Dataset rows:
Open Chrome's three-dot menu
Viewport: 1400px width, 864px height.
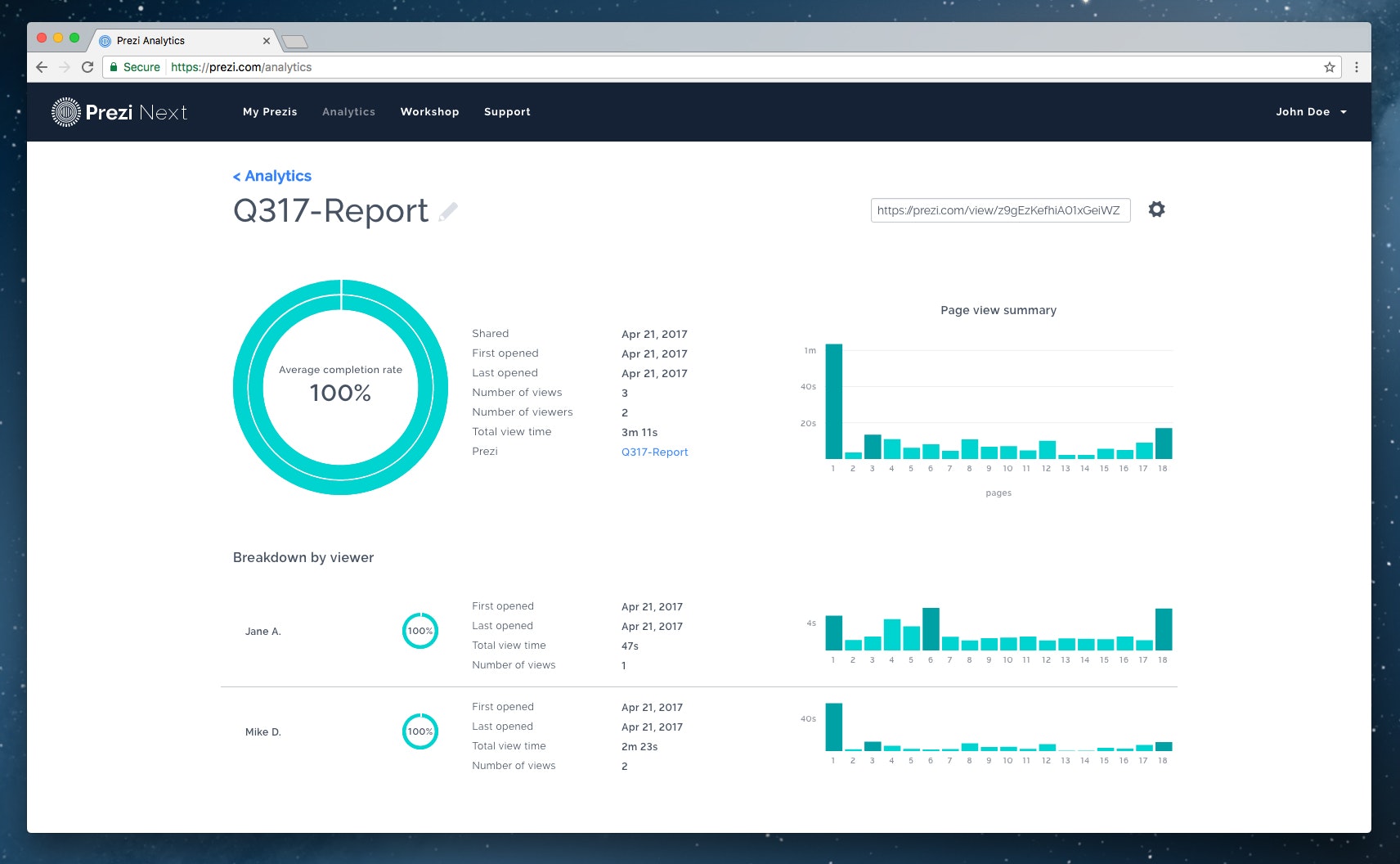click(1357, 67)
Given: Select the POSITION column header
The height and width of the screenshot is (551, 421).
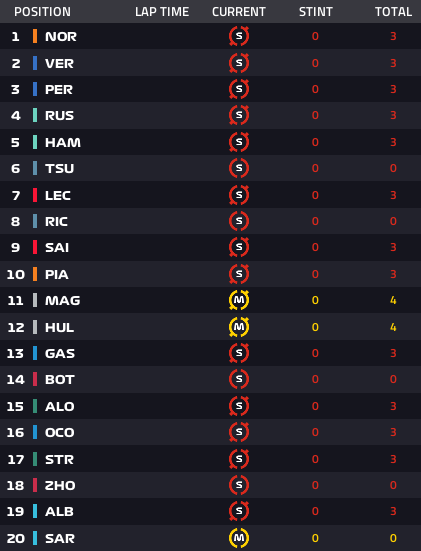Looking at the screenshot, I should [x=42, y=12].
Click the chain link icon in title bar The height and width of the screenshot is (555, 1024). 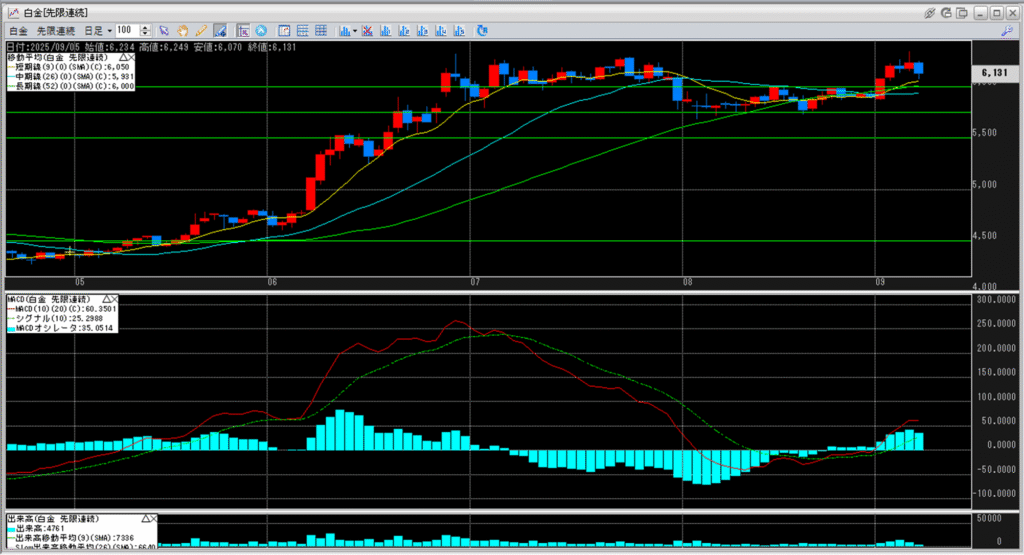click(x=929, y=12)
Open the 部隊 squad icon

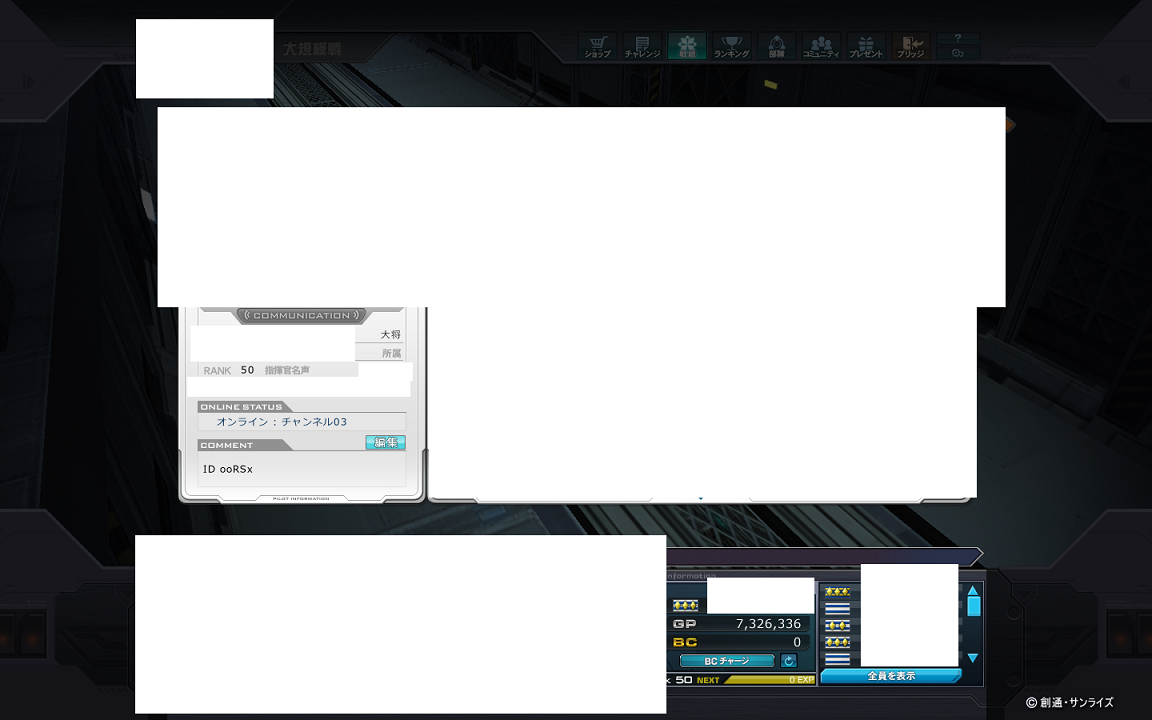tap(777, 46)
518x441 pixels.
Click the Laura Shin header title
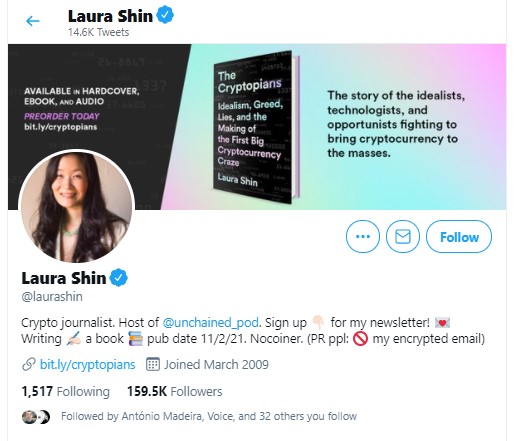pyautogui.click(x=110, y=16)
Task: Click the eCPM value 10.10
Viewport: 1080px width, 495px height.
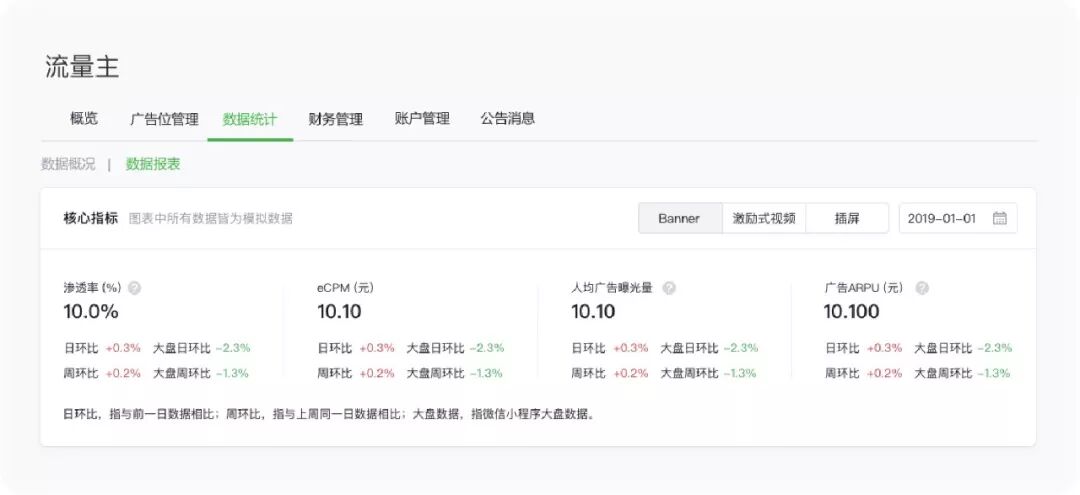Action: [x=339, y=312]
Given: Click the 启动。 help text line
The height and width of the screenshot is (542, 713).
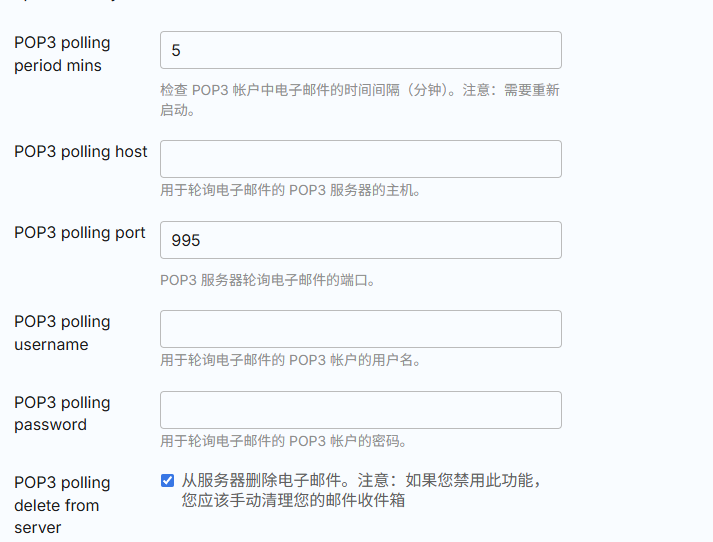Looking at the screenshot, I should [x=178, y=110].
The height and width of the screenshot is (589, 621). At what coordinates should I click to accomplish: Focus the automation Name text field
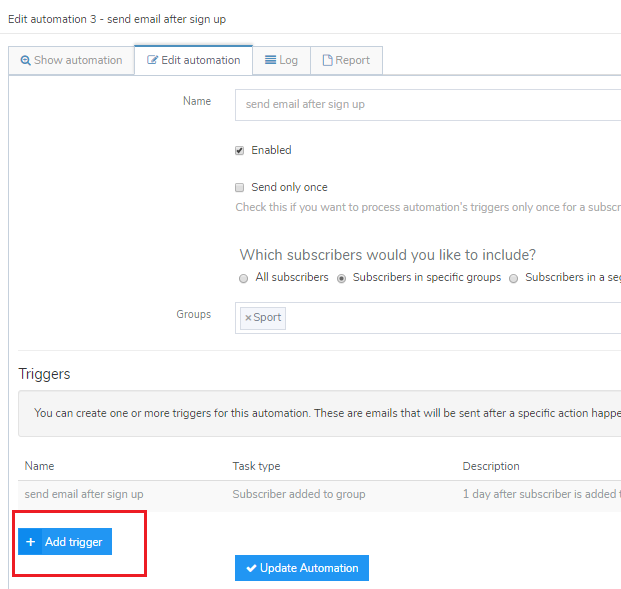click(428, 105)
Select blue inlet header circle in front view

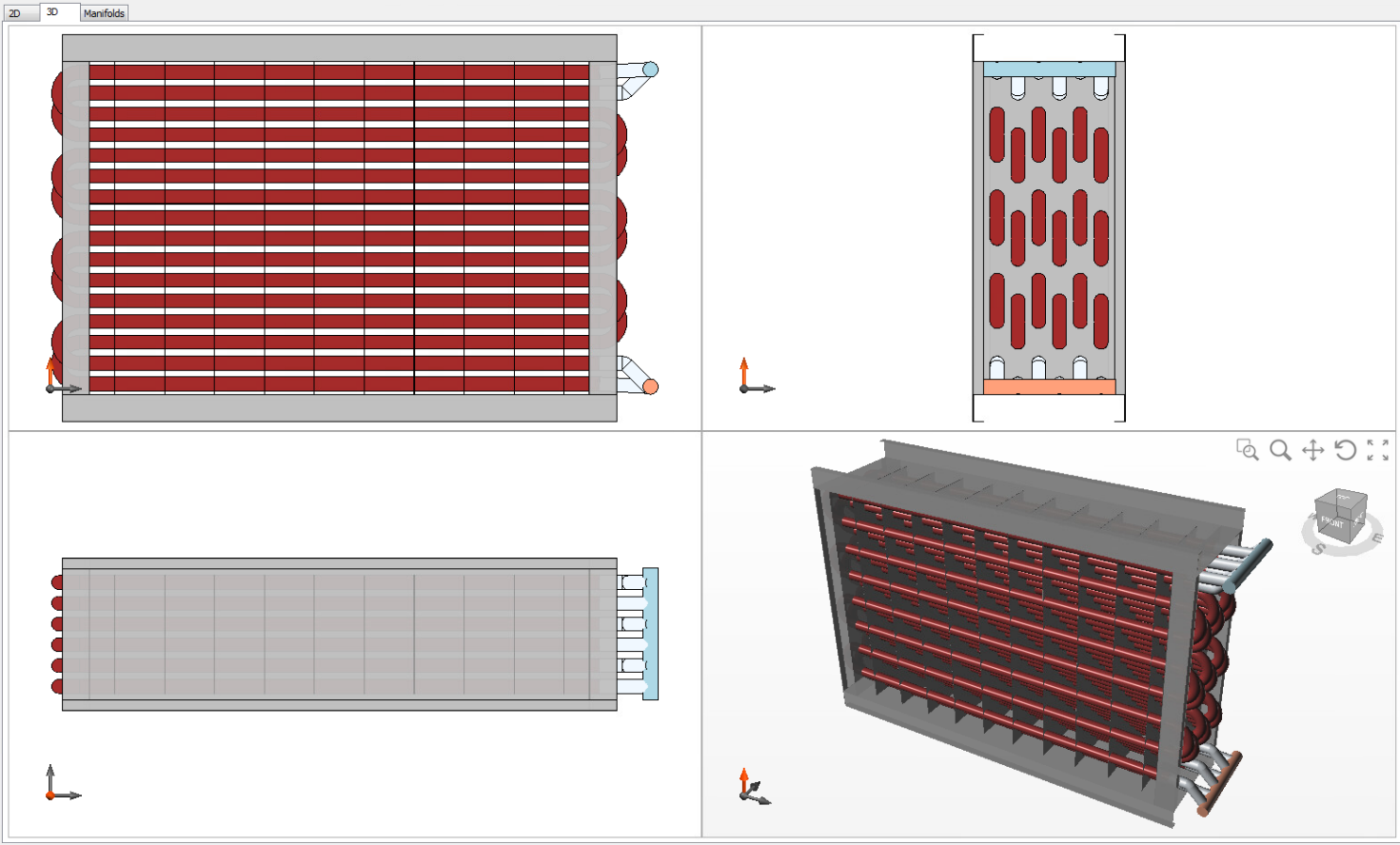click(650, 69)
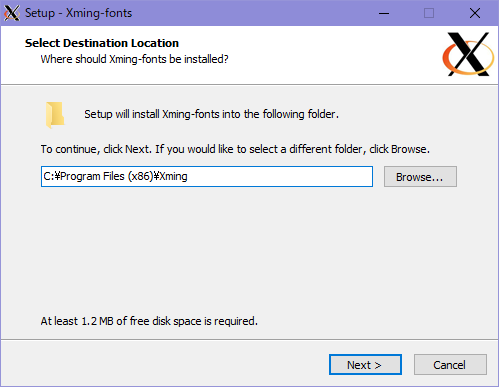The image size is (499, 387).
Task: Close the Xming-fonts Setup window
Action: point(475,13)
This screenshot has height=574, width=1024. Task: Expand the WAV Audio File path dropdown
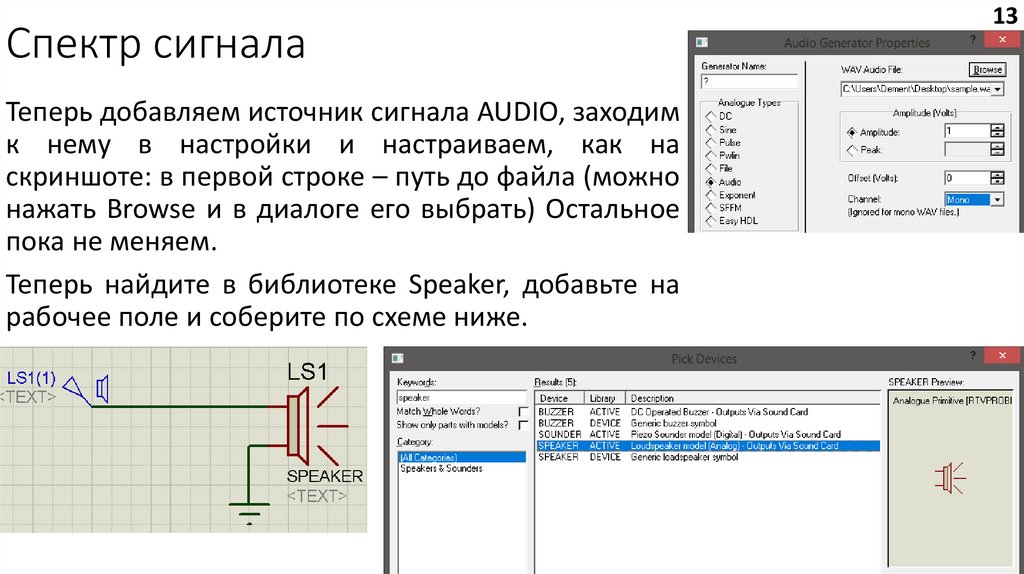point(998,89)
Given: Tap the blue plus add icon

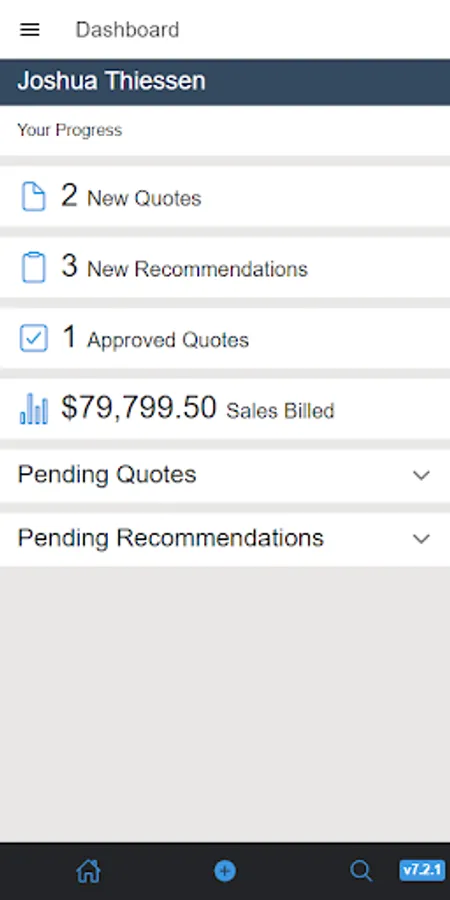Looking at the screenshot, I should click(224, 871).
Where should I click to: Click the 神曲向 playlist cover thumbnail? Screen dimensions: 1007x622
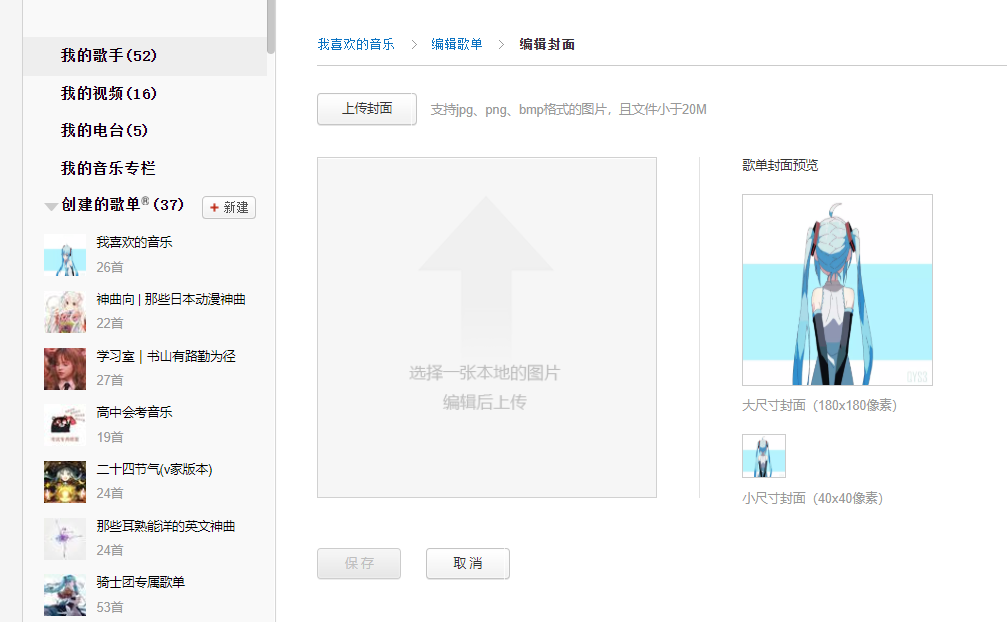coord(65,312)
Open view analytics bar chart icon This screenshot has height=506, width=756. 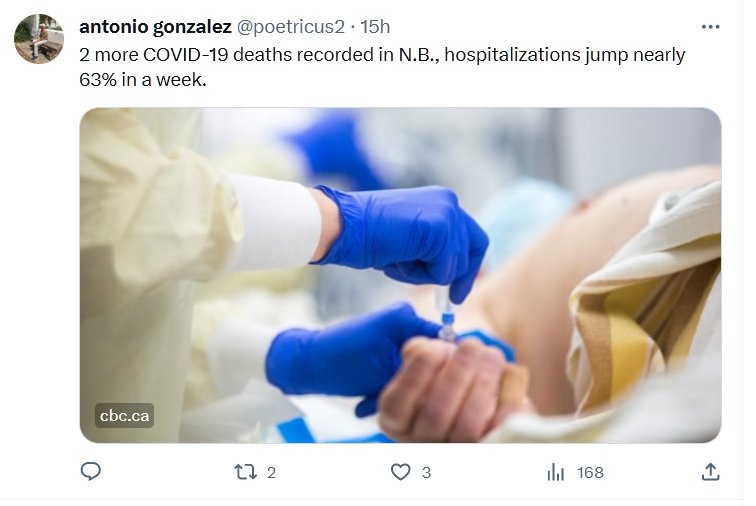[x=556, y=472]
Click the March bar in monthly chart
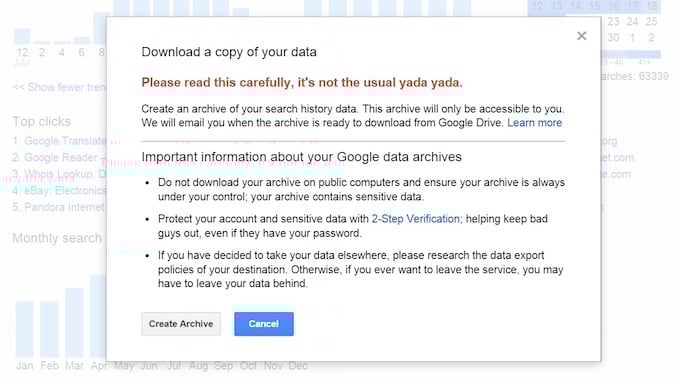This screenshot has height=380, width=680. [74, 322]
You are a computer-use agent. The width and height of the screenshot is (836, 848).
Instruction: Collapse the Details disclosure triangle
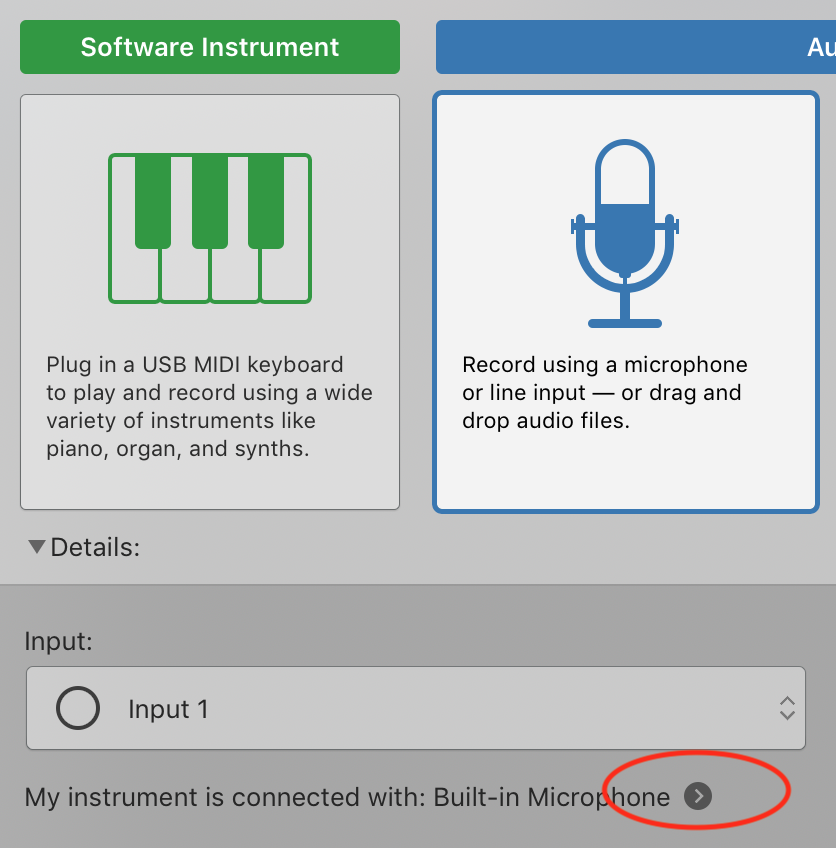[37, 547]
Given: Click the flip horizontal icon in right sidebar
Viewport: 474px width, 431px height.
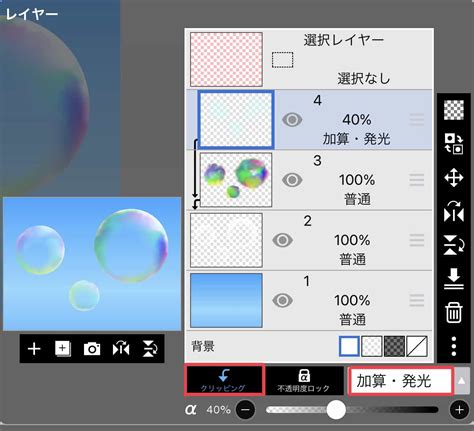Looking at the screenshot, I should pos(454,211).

Objective: Return the records word for word from the first line through the line that contains "Looking at the screenshot, I should [x=42, y=12].", including that line. Leave the pictures out.

Answer to this task:
Open Chrome's three-dot menu
Viewport: 1400px width, 864px height.
click(1357, 67)
Given: Select the POSITION column header
The height and width of the screenshot is (551, 421).
Looking at the screenshot, I should [x=42, y=12].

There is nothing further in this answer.